**WORK TO COMPLETE**
Rewrite part of the data as a numbered list without blank lines, starting at the line that has "Comments (188, 56)" and stopping after the line that has "首页 (289, 200)".

— Start of MATERIALS PROVIDED —

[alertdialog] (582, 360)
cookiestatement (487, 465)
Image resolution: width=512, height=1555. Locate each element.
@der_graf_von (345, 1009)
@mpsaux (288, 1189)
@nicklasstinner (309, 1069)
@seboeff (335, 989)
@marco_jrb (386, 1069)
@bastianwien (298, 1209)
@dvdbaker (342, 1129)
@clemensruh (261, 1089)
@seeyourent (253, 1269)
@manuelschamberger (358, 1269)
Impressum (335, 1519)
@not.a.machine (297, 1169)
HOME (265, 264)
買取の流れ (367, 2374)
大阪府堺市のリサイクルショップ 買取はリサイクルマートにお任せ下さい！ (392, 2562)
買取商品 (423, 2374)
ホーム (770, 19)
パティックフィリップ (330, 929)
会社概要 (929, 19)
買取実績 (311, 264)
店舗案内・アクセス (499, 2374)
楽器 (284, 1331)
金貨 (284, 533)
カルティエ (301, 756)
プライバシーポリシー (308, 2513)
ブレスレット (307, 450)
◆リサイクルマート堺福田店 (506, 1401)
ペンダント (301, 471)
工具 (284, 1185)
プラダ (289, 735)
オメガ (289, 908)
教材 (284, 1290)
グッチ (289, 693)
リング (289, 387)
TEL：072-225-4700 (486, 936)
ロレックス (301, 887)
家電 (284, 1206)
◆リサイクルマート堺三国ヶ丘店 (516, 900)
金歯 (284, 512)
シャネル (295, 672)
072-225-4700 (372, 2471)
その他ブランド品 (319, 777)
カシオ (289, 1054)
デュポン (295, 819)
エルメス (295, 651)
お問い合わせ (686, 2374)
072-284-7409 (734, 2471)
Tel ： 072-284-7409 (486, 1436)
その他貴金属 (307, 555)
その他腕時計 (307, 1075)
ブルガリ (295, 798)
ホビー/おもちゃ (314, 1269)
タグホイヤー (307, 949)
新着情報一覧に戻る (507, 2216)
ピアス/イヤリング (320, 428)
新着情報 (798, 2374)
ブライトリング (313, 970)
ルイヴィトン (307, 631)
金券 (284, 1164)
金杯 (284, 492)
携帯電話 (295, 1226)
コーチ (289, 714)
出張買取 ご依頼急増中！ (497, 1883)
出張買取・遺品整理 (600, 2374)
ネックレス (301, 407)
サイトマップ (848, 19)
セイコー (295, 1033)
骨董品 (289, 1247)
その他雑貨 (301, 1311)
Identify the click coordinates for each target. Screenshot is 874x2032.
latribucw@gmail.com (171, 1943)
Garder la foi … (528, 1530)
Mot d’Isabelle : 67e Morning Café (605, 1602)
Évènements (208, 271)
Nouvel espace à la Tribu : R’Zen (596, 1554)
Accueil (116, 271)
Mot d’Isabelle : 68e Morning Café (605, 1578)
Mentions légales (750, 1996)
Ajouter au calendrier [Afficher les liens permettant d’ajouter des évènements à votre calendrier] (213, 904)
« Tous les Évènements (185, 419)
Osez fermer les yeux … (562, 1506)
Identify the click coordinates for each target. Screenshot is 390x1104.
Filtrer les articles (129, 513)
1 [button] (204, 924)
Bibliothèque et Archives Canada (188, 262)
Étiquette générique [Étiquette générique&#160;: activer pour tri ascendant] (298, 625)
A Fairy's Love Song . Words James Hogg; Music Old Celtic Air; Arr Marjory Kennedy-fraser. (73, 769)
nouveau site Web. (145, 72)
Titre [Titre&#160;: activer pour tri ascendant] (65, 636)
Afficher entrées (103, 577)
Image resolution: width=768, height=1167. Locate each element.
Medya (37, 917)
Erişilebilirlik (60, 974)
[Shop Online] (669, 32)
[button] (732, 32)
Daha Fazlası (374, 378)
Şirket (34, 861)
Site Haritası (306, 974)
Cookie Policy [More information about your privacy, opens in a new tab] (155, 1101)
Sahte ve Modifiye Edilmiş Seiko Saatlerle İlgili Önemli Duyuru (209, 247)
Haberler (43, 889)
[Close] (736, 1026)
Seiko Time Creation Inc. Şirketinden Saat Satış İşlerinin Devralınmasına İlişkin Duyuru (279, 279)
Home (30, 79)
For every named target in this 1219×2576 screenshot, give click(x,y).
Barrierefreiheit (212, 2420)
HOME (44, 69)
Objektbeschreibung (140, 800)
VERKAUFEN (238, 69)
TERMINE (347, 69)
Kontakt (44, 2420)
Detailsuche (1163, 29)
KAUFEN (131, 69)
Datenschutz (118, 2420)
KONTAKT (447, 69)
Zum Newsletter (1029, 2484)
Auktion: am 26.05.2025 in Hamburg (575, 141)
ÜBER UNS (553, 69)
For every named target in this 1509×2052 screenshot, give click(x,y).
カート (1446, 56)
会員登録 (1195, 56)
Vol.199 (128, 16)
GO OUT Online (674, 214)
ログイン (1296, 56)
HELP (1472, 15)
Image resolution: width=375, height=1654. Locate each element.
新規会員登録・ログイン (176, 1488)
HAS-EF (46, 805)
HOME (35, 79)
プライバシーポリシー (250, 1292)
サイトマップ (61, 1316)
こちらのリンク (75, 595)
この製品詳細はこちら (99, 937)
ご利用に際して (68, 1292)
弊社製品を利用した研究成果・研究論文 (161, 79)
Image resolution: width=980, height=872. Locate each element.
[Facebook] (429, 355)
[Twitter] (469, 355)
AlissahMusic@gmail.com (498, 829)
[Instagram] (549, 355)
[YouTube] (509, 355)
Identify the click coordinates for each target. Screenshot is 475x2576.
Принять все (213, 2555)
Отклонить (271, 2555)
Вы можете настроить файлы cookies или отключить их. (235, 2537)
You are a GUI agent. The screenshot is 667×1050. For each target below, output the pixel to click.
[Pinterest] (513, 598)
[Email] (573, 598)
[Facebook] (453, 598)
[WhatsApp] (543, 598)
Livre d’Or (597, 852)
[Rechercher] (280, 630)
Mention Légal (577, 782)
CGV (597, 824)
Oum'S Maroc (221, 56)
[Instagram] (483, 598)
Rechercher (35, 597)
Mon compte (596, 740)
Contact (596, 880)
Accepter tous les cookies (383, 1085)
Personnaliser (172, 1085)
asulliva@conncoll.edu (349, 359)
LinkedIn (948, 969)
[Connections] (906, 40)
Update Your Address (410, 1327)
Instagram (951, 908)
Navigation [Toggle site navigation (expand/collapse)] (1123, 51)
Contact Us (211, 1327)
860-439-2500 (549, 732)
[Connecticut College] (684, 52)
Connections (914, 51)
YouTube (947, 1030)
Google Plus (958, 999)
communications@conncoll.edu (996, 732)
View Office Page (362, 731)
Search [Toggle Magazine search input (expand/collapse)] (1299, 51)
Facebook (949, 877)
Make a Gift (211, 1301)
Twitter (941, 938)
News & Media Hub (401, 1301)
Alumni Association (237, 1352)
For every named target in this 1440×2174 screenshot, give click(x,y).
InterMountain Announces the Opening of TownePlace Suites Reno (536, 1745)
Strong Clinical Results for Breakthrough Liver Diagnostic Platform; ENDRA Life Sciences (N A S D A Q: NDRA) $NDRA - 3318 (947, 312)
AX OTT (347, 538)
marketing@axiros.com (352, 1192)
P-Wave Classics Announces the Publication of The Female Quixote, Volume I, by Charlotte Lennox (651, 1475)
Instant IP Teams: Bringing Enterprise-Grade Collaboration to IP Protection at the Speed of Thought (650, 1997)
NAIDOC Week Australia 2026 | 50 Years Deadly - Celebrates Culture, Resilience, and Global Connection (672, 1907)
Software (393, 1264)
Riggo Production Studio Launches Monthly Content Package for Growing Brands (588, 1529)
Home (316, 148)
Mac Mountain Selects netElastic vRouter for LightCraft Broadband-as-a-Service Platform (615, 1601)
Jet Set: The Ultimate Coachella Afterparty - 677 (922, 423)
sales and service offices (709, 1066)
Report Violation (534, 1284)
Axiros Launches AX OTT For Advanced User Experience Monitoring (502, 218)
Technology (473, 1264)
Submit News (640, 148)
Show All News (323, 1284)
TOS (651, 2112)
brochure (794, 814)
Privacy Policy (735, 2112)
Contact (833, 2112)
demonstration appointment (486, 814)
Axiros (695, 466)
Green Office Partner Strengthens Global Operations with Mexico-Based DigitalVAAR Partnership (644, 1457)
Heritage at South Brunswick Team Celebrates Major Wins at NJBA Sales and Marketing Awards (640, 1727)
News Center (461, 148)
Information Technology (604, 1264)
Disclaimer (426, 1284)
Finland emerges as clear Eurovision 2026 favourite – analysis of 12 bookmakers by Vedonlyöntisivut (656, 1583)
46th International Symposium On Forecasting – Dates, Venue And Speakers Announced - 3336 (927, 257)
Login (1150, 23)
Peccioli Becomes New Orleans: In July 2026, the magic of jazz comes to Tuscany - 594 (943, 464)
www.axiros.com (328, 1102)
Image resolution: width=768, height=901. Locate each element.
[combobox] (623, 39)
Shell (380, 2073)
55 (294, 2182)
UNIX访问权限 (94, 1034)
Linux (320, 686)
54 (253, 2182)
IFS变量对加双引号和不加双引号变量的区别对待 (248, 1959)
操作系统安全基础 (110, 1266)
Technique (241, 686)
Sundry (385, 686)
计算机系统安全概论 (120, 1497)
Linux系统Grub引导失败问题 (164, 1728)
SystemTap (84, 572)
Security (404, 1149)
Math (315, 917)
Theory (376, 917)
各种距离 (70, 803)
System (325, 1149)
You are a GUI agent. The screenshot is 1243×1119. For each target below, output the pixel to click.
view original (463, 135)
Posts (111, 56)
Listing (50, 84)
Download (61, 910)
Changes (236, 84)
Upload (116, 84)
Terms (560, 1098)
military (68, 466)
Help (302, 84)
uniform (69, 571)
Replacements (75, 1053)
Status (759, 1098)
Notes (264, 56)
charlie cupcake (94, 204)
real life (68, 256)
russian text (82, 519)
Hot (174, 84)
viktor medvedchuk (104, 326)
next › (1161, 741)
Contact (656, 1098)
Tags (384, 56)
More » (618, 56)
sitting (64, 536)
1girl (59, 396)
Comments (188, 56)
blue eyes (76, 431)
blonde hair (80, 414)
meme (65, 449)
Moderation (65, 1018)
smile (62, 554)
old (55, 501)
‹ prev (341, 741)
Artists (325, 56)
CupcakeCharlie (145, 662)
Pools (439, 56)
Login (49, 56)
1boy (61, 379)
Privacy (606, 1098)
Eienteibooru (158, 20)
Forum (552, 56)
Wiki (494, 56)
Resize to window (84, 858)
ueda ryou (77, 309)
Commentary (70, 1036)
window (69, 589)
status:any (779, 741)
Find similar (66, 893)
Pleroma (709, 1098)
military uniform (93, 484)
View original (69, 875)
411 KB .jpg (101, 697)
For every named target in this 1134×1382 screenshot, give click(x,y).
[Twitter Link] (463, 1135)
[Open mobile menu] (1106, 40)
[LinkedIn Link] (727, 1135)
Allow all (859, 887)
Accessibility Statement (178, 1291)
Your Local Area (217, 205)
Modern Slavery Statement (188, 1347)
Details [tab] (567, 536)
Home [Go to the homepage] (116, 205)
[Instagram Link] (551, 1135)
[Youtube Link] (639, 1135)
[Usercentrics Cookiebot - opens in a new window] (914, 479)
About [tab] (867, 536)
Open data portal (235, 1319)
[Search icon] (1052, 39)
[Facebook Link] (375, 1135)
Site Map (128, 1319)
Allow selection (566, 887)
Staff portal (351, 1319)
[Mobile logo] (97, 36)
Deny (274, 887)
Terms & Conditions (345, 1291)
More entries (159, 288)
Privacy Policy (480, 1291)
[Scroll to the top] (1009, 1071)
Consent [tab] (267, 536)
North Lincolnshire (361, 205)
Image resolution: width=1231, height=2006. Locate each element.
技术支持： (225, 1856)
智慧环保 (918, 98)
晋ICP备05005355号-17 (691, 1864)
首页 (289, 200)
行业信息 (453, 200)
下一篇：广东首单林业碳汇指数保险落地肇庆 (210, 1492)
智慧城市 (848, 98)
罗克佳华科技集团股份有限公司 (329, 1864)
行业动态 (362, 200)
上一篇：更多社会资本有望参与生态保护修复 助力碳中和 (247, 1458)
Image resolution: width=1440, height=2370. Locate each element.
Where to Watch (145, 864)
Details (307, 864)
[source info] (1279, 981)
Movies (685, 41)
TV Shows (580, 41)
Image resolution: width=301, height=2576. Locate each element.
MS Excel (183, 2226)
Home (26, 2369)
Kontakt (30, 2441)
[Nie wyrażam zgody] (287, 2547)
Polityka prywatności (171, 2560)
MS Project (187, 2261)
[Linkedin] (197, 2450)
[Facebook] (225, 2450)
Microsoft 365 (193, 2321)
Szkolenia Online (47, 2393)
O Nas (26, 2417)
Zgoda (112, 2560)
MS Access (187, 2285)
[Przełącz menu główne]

— End of MATERIALS PROVIDED —

**RESULT FOR THIS EXERCISE**
1. Comments (188, 56)
2. blue eyes (76, 431)
3. blonde hair (80, 414)
4. meme (65, 449)
5. Moderation (65, 1018)
6. smile (62, 554)
7. old (55, 501)
8. ‹ prev (341, 741)
9. Artists (325, 56)
10. CupcakeCharlie (145, 662)
11. Pools (439, 56)
12. Login (49, 56)
13. 1boy (61, 379)
14. Privacy (606, 1098)
15. Eienteibooru (158, 20)
16. Forum (552, 56)
17. Wiki (494, 56)
18. Resize to window (84, 858)
19. ueda ryou (77, 309)
20. Commentary (70, 1036)
21. window (69, 589)
22. status:any (779, 741)
23. Find similar (66, 893)
24. Pleroma (709, 1098)
25. military uniform (93, 484)
26. View original (69, 875)
27. 411 KB .jpg (101, 697)
28. For every named target in this 1134×1382 screenshot, give click(x,y).
29. [Twitter Link] (463, 1135)
30. [Open mobile menu] (1106, 40)
31. [LinkedIn Link] (727, 1135)
32. Allow all (859, 887)
33. Accessibility Statement (178, 1291)
34. Your Local Area (217, 205)
35. Modern Slavery Statement (188, 1347)
36. Details [tab] (567, 536)
37. Home [Go to the homepage] (116, 205)
38. [Instagram Link] (551, 1135)
39. [Youtube Link] (639, 1135)
40. [Usercentrics Cookiebot - opens in a new window] (914, 479)
41. About [tab] (867, 536)
42. Open data portal (235, 1319)
43. [Search icon] (1052, 39)
44. [Facebook Link] (375, 1135)
45. Site Map (128, 1319)
46. Allow selection (566, 887)
47. Staff portal (351, 1319)
48. [Mobile logo] (97, 36)
49. Deny (274, 887)
50. Terms & Conditions (345, 1291)
51. More entries (159, 288)
52. Privacy Policy (480, 1291)
53. [Scroll to the top] (1009, 1071)
54. Consent [tab] (267, 536)
55. North Lincolnshire (361, 205)
56. Image resolution: width=1231, height=2006. Locate each element.
57. 技术支持： (225, 1856)
58. 智慧环保 (918, 98)
59. 晋ICP备05005355号-17 (691, 1864)
60. 首页 (289, 200)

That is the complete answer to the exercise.